[Stored data]
·····
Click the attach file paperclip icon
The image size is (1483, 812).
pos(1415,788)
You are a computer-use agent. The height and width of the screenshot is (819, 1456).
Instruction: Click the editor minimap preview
·····
▸ **TASK**
Output every line above so that it reads exactly as before.

▸ **EXERCISE RESULT**
Click the attach file paperclip icon
The image size is (1483, 812).
pos(1415,788)
You are a computer-use agent. The height and width of the screenshot is (819, 1456).
Instruction: Click the editor minimap preview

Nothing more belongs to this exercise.